KEY POINTS:
Extending a Government guarantee to banks' wholesale sources of funding makes sense only if it is the lesser evil of something very evil indeed.
Its defenders insist the alternative is that a key source of funding dries up, which would require a savage contraction in the availability of credit to New Zealand households and businesses, and take the recession to a whole new level of pain.
The overseas commercial paper markets, from which the banks derive on average, according to Reserve Bank governor Alan Bollard, about a fifth of their funding, are frozen, posing an obvious problem for the banks when they need to roll over that borrowing.
There are signs credit markets are starting to thaw, however: 90-day US Libor rates have fallen for several days and US Treasury yields have risen. No one really knows how long this market will remain dysfunctional.
Ah yes, say the banks, but even when the market starts functioning again, New Zealand banks won't be able to compete for funding with issuers that have Government guarantees. Not even with their clean balance sheets and high credit ratings.
Even if that turns out to be true, they have an alternative source of funding to tide them over.

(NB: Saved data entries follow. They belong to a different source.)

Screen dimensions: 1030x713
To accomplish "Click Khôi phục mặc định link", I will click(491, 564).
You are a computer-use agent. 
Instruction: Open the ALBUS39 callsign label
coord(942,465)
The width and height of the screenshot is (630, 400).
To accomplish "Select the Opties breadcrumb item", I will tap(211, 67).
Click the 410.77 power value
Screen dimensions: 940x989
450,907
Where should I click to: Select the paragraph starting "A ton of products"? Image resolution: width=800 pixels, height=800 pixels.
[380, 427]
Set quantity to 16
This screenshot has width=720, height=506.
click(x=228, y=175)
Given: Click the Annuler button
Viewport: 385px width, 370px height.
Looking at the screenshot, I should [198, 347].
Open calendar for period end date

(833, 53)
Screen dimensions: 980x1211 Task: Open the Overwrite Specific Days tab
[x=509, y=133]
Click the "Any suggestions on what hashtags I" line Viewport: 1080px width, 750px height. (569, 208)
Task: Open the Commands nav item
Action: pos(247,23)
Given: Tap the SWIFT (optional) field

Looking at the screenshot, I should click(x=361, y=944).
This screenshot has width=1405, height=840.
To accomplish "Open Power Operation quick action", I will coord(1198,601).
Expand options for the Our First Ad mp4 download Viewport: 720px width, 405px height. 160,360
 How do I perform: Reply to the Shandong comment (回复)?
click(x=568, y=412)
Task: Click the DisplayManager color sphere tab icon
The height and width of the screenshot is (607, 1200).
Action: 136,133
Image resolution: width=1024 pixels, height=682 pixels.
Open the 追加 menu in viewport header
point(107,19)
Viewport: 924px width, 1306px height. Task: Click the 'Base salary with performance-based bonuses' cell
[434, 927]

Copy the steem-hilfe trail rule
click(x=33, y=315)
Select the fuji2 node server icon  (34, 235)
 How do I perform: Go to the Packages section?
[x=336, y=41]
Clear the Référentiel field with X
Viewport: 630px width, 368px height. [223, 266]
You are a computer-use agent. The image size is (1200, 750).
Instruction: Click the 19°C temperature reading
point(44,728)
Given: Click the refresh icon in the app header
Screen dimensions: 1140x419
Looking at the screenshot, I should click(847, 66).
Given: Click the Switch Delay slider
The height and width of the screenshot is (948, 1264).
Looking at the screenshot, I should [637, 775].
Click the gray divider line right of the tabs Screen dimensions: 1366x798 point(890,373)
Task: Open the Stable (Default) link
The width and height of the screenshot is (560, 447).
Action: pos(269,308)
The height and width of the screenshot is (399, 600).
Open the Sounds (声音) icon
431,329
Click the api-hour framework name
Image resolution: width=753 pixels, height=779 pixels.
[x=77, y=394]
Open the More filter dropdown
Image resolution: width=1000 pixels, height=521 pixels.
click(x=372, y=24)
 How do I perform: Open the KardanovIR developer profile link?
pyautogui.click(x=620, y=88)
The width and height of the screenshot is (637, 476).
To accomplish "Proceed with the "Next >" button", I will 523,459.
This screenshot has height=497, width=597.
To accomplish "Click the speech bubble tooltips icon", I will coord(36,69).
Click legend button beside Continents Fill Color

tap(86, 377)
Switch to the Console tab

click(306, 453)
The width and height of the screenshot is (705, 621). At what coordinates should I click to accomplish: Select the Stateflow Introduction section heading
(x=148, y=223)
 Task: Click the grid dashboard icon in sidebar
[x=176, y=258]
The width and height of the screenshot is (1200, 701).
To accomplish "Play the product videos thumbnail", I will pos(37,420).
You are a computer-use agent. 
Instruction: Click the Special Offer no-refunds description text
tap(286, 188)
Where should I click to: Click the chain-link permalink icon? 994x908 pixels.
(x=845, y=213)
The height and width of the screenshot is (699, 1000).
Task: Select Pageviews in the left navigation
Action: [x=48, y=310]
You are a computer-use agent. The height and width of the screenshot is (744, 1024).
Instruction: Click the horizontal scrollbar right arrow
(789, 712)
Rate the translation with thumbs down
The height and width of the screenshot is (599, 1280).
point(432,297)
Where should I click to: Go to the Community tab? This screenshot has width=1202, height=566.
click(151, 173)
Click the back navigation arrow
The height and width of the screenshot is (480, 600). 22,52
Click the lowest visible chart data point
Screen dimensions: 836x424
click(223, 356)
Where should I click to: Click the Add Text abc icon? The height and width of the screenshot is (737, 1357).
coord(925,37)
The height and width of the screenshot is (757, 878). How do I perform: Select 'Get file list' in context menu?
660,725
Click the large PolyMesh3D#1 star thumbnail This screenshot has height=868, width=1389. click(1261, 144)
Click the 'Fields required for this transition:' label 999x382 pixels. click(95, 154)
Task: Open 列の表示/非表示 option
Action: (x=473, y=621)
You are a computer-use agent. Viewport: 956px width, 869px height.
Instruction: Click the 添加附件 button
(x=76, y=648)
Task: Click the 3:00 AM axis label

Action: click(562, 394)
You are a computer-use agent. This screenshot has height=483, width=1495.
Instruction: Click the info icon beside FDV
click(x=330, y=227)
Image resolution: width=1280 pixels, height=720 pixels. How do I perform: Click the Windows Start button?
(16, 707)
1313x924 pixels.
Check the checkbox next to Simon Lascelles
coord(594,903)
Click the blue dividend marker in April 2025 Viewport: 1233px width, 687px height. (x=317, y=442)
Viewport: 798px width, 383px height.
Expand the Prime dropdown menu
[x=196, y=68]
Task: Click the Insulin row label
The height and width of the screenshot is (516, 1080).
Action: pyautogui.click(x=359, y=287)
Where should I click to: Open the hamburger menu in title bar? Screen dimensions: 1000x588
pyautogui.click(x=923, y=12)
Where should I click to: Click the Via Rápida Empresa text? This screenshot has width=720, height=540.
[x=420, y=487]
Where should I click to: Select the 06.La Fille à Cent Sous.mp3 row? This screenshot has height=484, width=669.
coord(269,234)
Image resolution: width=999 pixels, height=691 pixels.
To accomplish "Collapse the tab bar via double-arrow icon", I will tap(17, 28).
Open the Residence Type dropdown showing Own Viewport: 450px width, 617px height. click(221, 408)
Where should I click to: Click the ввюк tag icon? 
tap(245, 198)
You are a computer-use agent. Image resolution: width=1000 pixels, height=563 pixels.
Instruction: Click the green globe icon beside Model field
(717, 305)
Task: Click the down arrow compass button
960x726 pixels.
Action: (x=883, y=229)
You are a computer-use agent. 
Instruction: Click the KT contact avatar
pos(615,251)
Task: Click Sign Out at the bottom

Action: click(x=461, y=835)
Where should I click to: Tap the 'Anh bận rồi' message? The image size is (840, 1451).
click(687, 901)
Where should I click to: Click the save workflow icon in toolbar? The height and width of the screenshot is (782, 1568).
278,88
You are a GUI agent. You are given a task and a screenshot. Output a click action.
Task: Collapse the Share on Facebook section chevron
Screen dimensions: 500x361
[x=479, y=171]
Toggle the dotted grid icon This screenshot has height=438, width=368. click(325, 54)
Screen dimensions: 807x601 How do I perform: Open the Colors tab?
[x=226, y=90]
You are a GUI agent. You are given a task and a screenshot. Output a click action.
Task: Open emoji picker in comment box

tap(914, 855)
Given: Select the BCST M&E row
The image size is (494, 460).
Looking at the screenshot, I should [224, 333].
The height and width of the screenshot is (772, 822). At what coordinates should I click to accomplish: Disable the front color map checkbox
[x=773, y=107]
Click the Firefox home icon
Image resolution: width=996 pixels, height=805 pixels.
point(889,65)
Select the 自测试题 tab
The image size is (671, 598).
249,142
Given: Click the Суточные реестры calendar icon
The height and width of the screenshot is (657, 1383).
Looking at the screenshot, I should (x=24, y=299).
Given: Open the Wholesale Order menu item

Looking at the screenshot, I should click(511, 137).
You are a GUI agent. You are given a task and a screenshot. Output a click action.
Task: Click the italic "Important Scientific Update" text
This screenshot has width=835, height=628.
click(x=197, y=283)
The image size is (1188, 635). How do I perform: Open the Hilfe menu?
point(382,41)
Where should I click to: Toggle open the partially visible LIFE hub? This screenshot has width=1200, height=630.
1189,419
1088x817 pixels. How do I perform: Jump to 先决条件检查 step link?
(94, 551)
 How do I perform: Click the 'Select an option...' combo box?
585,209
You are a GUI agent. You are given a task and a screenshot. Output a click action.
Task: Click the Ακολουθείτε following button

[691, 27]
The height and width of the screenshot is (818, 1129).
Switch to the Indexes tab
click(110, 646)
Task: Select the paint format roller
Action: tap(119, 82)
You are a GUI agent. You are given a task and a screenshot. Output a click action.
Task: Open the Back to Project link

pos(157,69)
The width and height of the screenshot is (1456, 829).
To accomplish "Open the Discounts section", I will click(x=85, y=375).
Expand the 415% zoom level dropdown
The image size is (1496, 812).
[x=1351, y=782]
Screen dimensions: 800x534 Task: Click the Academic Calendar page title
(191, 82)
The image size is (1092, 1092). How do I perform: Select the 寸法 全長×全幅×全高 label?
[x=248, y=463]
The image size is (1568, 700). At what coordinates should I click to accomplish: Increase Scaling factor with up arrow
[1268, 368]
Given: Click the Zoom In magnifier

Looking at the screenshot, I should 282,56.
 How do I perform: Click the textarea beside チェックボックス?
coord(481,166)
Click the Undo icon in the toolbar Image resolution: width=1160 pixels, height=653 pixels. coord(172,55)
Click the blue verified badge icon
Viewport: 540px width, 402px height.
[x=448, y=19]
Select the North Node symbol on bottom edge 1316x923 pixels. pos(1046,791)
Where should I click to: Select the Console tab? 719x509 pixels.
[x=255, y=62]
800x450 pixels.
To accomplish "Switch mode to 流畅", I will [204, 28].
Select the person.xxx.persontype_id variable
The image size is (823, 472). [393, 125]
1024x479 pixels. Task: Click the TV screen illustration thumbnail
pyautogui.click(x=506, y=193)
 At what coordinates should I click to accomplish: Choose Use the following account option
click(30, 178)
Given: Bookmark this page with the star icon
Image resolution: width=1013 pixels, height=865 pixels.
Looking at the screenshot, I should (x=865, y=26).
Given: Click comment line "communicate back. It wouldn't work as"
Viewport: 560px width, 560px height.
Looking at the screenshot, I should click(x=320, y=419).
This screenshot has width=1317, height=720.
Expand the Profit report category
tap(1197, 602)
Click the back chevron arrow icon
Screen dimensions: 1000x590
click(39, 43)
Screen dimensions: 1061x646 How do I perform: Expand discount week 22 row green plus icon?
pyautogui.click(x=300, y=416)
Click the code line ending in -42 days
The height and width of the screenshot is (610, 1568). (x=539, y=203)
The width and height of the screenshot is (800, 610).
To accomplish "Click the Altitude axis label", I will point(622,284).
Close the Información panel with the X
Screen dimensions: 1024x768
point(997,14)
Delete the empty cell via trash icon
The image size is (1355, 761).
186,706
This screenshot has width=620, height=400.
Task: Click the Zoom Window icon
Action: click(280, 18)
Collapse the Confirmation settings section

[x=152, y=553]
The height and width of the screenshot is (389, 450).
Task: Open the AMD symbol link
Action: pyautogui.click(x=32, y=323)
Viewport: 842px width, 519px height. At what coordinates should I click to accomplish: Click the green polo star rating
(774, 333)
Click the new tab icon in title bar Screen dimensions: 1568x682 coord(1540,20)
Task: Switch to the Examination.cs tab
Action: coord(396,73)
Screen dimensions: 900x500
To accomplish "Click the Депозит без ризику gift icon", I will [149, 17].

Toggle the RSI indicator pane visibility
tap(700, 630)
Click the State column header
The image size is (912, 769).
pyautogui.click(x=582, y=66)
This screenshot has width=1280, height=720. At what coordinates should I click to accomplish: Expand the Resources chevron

It's called the Reserve Bank, which has announced facilities to lend them money, on security, as the lender of last resort. There was no mention of this in John Key's "we've got to do this and we've got to do it fast" press conference on Sunday.
There is a world of difference between guaranteeing the retail deposits of New Zealanders and guaranteeing wholesale funding extended by the very Northern Hemisphere banks whose disregard of risk has brought the world to this pass.
However a wholesale guarantee is designed, there will be boundary issues. How will corporate or local authority borrowers get on if their paper is not also guaranteed? More business for the banks, perhaps?
And what is the exit strategy?
The longer this guarantee is in place, the greater the moral hazard and the greater the economic cost of institutionalising a disconnect between risk and reward.
The Australian parents of New Zealand's banks have made out like bandits during the good years.
Now they are hiding behind the Australian banking regulator's rules which limit the extent to which they can extend funding to their New Zealand subsidiaries. The extent to which that is a binding constraint will vary from bank to bank, but in any case it is an unedifying spectacle.
Once extended this guarantee will be difficult to unwind.
It represents an enormous contingent liability, and a transfer of risk from the shareholders of Australian banks to New Zealand taxpayers. It deserves parliamentary scrutiny. Claims that the problem is too urgent for that don't wash when there are Reserve Bank guarantees of liquidity in place.